Why is it so important to review every item on a test? One may speculate that as long as the majority of the items on a test are good, there may not be much impact if a few items are problematic. However, the presence of even a few problematic items reduces overall test reliability and validity.
While Question Difficulty is easy to calculate (proportion), Question Quality is a much more cumbersome process. To calculate Question Quality, OnTarget evaluates each response from each student who took the assessment and simultaneously compares each individual students’ performance and their response on that particular item to all the other students’ performance and their response to that particular item on a question-by-question basis. This is called a point-biserial correlation. A large positive point-biserial value indicates that students with high scores on the overall test are also getting the item right (which we would expect) and that students with low scores on the overall test are getting the item wrong (which we would also expect). A low point-biserial implies that students who get the item correct tend to do poorly on the overall test (which would indicate an anomaly) and that students who get the item wrong tend to do well on the test (also an anomaly).

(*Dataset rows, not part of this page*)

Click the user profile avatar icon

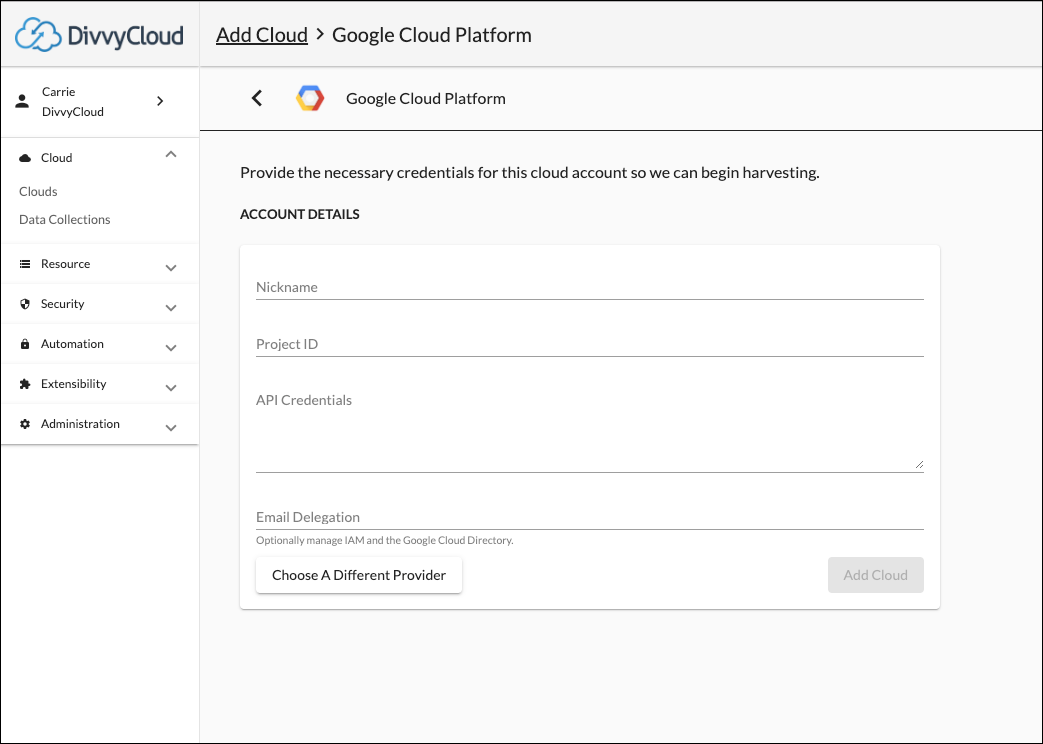[23, 102]
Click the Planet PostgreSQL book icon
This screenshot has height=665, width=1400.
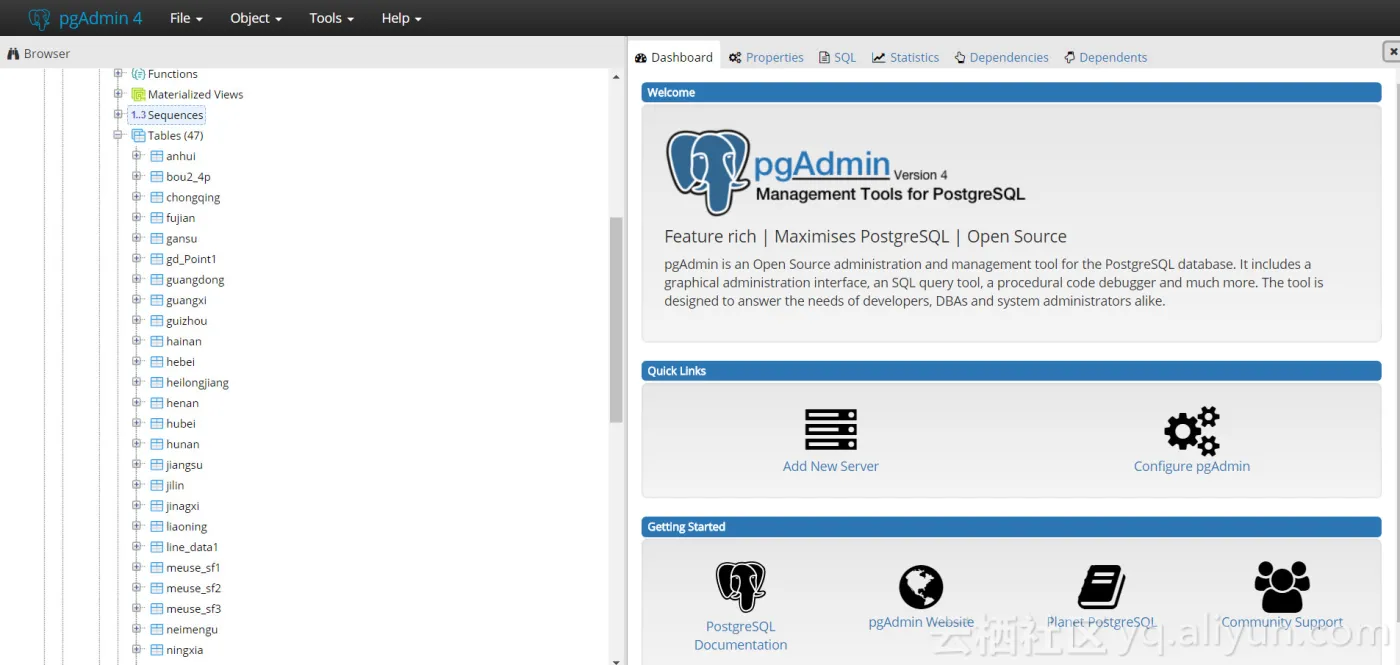[1101, 586]
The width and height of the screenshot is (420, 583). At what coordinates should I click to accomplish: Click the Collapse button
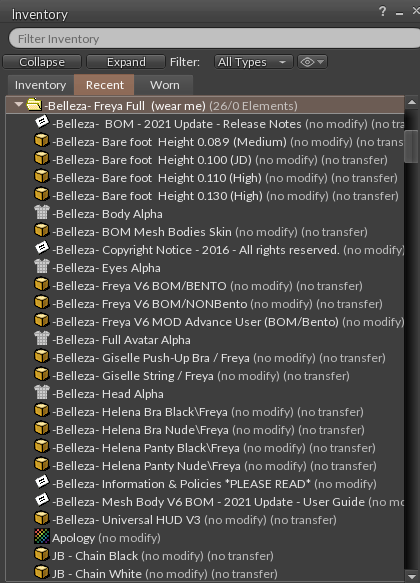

For example, let us consider two students, Student A – who scored well on the assessment and Student B – who scored poorly on the same assessment. Question Quality is looking for what is expected. This means that each individual question score was consistent between and within students and the resulting data for that question can be trusted. So how is this done? Let’s assume for example, on Question 1 – Student A who scored well on the test should have gotten Q1 correct; however, if he/she got it incorrect while simultaneously Student B, who scored poorly got Q1 correct, then Q1 is not performing as expected, its results are not consistent and therefore, doesn’t correlate. A perfect correlation score is 1, which means that the question performed exactly how expected and is consistent. Those who scored well got it correct and those who scored poorly got it incorrect. However, the farther the score diverges from 1 or the closer to 0, the worse the question performed, meaning, the question wasn’t consistent and did not perform how expected. Ultimately, this means that the results derived from that particular question can not be trusted and requires further investigation. A point-biserial value of at least 0.15 is recommended, though our experience has shown that “good” items have point-biserials above 0.25.
While educators may reuse items over several years, it is advisable to remove bad items from the item pool. Besides lowering the reliability of the test, bad items also confuse students during the test-taking process. Students cannot be expected to be adept at identifying and rejecting items that appear incorrect and moving on to the next question. They spend time and energy responding to poorly written items.